The first ultrasonic transducer 200 may be disposed in the first direction D1 based on the laser passage region LPR through which the laser beam LB passes. For example, the laser passing region LPR may be a region located outside the laser providing unit 100 through which the laser beam LB provided from the laser providing unit 100 is transmitted. The first ultrasonic transducer 200 may be disposed obliquely at a predetermined angle with respect to the first direction D1 with respect to the laser passage region LPR. The second ultrasonic transducer 300 may be disposed in a second direction D2 corresponding to a direction opposite to the first direction D1 with respect to the laser passage region LPR. For example, the second ultrasonic transducer 300 may be disposed obliquely at a predetermined angle with respect to the second direction D2 with respect to the laser passage region LPR.

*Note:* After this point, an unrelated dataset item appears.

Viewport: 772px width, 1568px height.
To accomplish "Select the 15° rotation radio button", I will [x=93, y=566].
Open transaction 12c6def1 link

In one embodiment, the small probe 10 may further include a controller 400 . The controller 400 may provide a transducer control signal P_CS for mechanically rotating the first ultrasound transducer 200 and the second ultrasound transducer 300 . For example, the first ultrasonic transducer 200 and the second ultrasonic transducer 300 are mechanically rotated along the third direction D3 based on the transducer control signal P_CS provided by the controller 400 . can do. When the first ultrasonic transducer 200 and the second ultrasonic transducer 300 are mechanically rotated along the third direction D3 based on the transducer control signal P_CS provided by the controller 400, the second An ultrasound image of the treatment area TR may be acquired using the first ultrasound transducer 200 and the second ultrasound transducer 300 . The treatment area TR may include a peripheral area including the treatment site.

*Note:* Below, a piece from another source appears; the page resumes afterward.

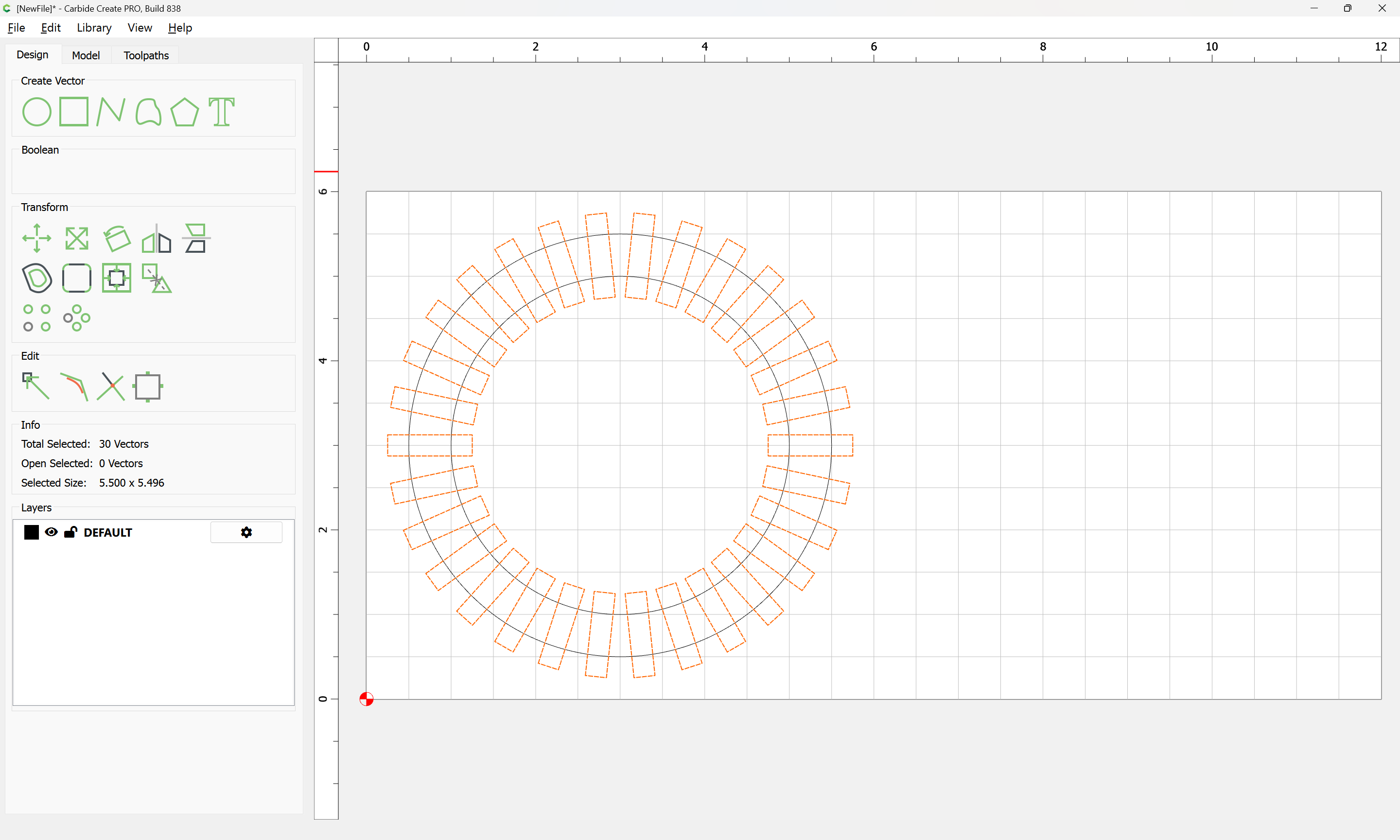Click the Scale transform icon
Image resolution: width=1400 pixels, height=840 pixels.
76,238
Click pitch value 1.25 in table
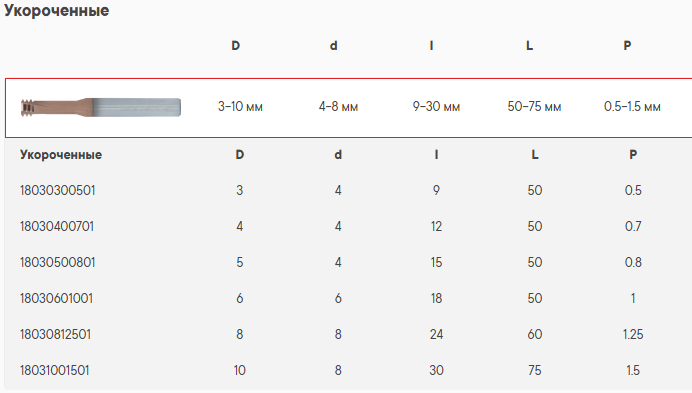 633,334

In an embodiment, the controller 400 may provide a laser control signal R_CS for mechanically controlling the laser provider 100 . For example, based on the laser control signal R_CS provided by the controller 400 , the laser provider 100 may be mechanically rotated along the third direction D3 . When the controller 400 is mechanically rotated along the third direction D3 based on the laser control signal R_CS provided by the controller 400, treatment is arranged in various positions using the laser provider 100 A laser beam LB may be provided to the region TR.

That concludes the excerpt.